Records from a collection
-- Begin --

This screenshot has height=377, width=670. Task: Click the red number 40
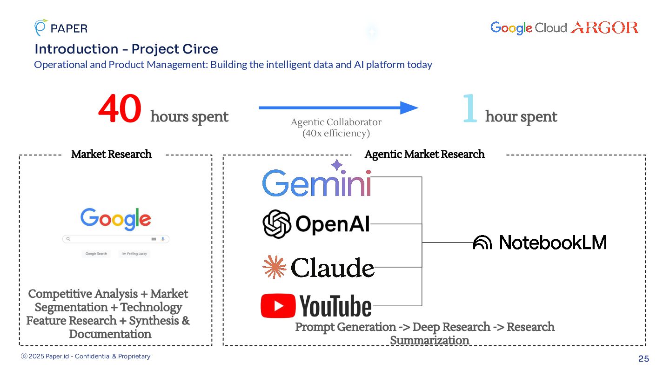click(120, 109)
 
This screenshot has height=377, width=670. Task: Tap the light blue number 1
click(470, 108)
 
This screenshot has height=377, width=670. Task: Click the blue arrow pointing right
click(338, 108)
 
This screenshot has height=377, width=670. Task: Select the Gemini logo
click(316, 183)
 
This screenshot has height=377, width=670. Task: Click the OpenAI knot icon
click(277, 224)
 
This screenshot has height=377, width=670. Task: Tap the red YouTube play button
click(278, 306)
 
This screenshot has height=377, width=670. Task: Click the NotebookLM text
click(553, 242)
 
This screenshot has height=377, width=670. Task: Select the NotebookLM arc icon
click(482, 243)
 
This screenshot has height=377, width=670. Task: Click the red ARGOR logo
click(604, 28)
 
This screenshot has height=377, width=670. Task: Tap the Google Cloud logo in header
click(528, 28)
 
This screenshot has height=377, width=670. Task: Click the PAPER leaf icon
click(40, 27)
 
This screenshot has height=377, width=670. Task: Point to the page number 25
click(643, 359)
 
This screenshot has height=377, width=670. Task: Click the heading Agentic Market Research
click(424, 155)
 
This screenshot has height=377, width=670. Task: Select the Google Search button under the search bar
click(96, 254)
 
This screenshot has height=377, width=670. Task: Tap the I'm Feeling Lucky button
click(134, 254)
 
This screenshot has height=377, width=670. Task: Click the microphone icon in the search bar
click(163, 239)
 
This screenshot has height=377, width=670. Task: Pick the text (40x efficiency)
click(336, 134)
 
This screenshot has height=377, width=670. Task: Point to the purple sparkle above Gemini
click(337, 165)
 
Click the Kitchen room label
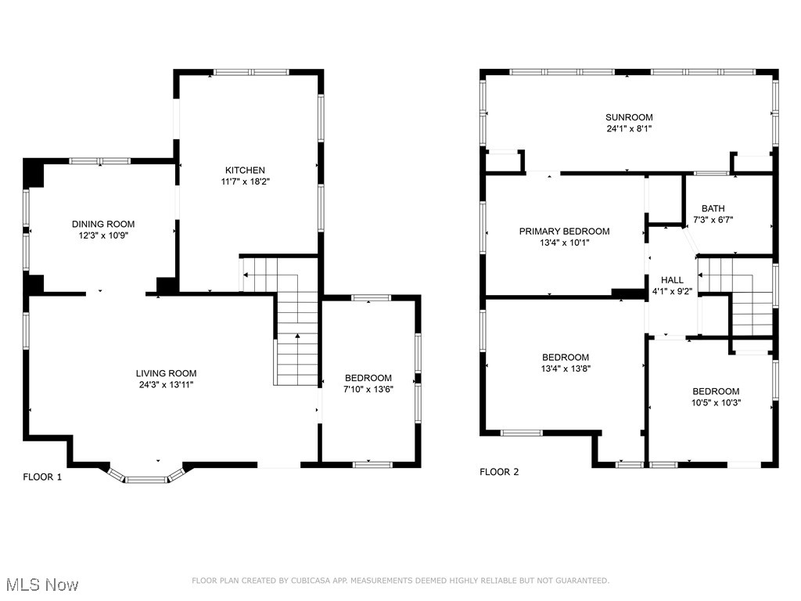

-- End --

_PROBLEM DETAILS:_ Please count the lines of the material above that contain the string "button", matching case exactly, and give only the number.

_CORRECT OUTPUT:_ 3